How many lines of the data below contain the word "perform"? Reply with the number alone.
━━━━━━━━━━━━━━━━━━━━━━━━━━━━━━
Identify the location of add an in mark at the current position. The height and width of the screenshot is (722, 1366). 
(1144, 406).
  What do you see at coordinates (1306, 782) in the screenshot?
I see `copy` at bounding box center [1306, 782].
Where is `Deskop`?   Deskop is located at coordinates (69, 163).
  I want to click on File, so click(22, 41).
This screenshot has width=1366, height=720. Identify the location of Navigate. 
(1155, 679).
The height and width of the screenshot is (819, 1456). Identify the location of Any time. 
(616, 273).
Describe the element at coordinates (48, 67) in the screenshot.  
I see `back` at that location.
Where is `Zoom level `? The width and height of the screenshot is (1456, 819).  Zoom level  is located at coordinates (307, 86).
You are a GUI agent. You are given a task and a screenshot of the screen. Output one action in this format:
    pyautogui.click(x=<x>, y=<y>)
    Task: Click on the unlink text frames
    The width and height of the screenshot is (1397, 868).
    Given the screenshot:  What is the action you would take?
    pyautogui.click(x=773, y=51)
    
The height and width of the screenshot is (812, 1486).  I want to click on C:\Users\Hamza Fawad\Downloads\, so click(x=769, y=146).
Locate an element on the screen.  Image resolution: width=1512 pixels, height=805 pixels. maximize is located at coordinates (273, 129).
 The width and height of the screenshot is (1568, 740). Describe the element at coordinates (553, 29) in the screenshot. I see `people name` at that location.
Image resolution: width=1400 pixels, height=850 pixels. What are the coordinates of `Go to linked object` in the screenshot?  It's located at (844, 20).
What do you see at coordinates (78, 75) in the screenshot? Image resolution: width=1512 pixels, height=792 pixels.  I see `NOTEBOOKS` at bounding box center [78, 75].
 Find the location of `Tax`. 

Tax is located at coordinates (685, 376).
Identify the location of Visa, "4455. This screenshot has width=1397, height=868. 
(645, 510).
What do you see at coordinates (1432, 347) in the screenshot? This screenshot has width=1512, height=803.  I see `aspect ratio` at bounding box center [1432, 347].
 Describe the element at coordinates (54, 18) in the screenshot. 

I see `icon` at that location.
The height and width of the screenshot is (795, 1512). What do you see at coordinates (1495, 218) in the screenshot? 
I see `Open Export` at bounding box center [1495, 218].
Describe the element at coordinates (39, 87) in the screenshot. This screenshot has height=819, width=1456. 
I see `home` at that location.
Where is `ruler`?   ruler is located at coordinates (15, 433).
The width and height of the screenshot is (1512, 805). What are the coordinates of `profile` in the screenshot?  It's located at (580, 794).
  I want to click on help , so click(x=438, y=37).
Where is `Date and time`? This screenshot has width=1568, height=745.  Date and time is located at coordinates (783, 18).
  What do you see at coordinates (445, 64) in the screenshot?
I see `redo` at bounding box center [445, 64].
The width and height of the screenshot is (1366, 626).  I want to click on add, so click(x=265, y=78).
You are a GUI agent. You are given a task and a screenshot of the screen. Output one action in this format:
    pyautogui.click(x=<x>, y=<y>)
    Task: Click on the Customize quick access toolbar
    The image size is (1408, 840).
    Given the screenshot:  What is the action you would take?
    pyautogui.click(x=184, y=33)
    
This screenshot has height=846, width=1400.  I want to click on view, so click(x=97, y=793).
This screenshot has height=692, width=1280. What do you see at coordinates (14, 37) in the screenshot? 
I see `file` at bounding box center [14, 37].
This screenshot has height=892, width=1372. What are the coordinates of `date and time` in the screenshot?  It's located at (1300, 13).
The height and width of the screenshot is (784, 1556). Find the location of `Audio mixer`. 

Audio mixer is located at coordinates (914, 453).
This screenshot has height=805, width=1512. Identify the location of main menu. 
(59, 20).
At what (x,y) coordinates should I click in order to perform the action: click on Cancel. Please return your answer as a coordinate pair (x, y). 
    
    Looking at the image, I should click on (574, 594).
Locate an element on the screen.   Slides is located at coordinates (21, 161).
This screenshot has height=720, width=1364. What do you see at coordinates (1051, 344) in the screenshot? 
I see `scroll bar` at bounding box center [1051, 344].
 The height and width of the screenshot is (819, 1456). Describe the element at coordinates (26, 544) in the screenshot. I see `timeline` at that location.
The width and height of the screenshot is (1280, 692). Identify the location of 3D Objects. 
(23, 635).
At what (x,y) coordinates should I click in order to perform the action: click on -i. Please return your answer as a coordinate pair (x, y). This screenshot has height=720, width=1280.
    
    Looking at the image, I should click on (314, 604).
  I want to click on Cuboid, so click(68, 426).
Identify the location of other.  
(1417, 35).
━━━━━━━━━━━━━━━━━━━━━━━━━━━━━━
### Task response
2